Existant grâce à une idée de Nicolas I, à l'aide avisée de David, Michel et Nicolas II (merci à ces quatre mousquetaires !), ce blog permet de proposer et partager des lectures. Après une rage monomaniaque autour de la nouvelle, le blog tente une percée en direction du roman-fleuve. Ce genre fera l'objet d'une rencontre amico-littéraire à une date non encore précisée.

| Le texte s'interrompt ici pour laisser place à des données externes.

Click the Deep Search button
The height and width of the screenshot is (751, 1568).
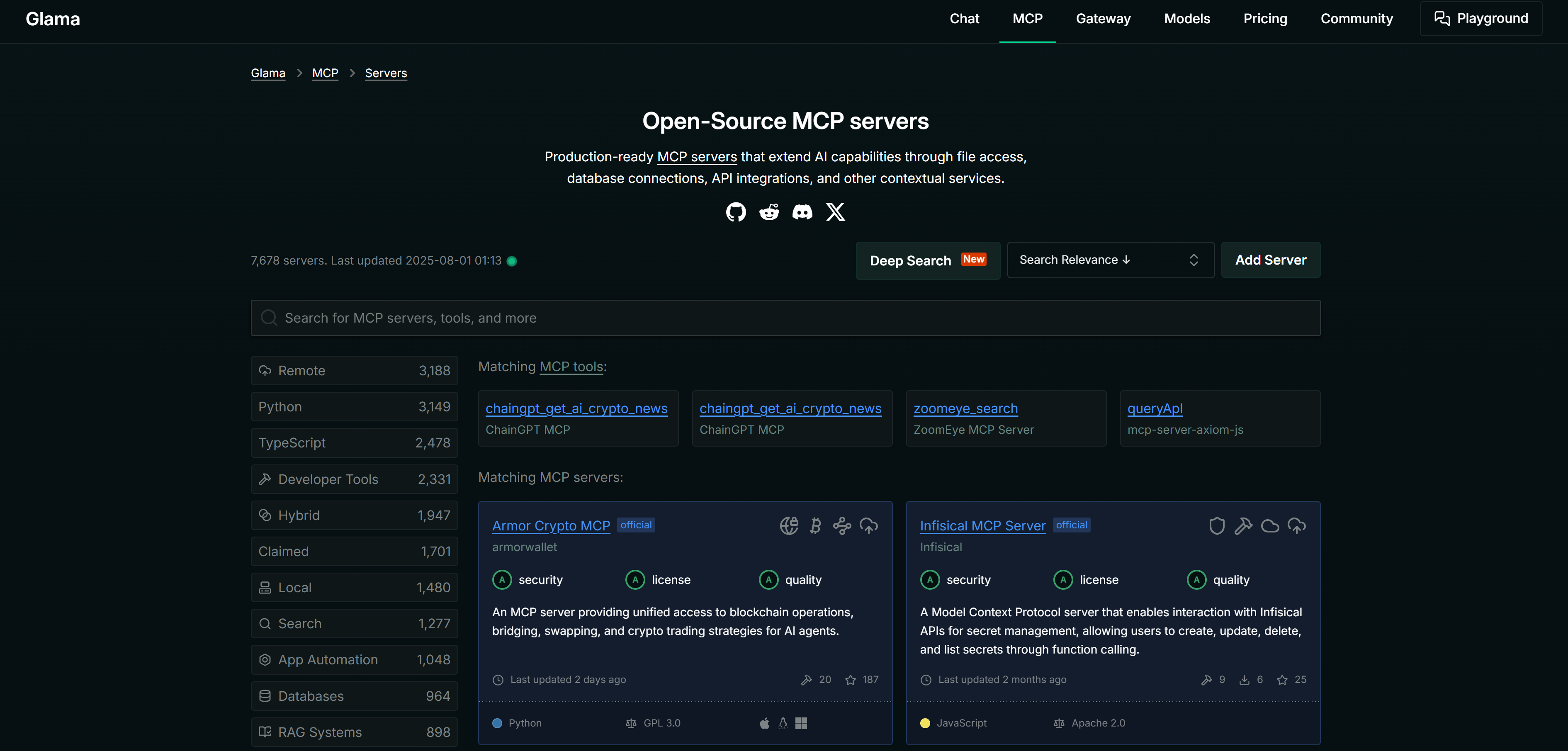(927, 260)
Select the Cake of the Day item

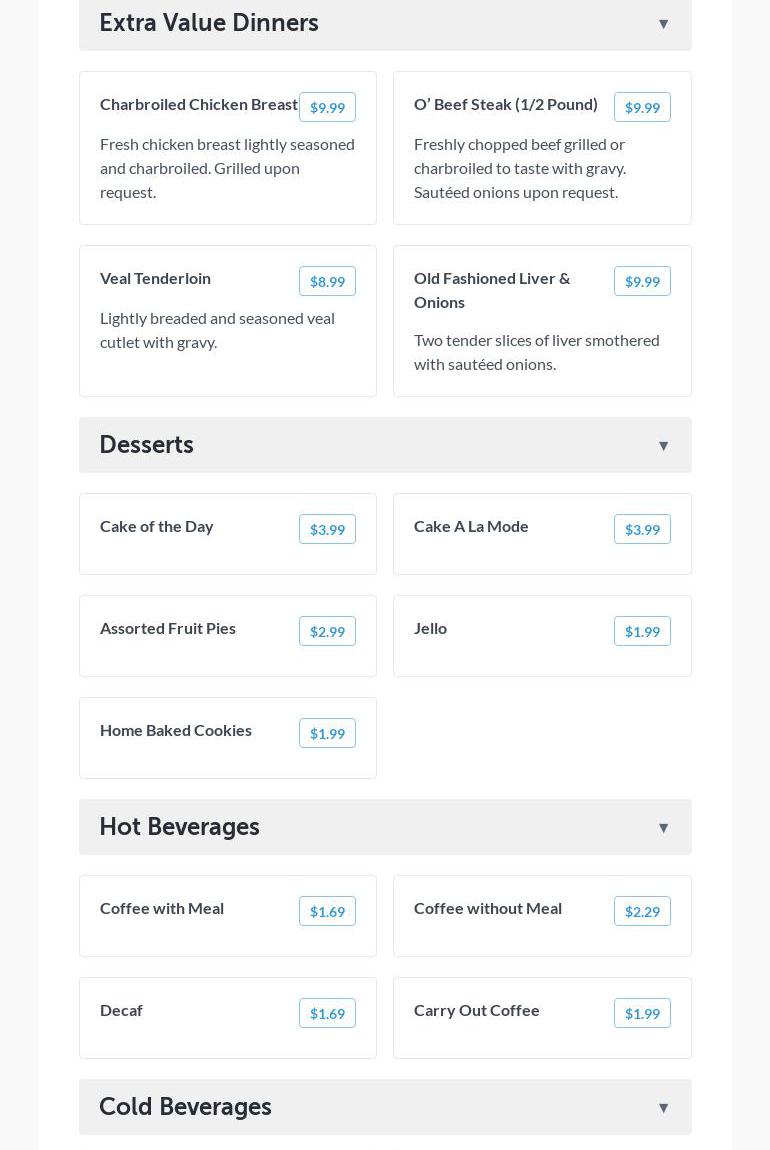click(x=157, y=527)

D'ici là, d'ici cette promesse d'ouverture, écoute et échanges, proposons des titres, commentons les livres déjà présentés, dénichons des perles, enrichissons la liste conséquente des recueils de nouvelles.


Chers amis, chers lecteurs gourmands, je loue et vous remercie de votre appétit jubilatoire sans quoi cette petite entreprise serait vaine.

Bonne lecture à tous et à bientôt pour de nouvelles aventures !
Isabelle

lundi 28 décembre 2020

Les frères Karamazov

Auteur : Fiodor Mikhaïlovitch Dostoïevski (1821-1881)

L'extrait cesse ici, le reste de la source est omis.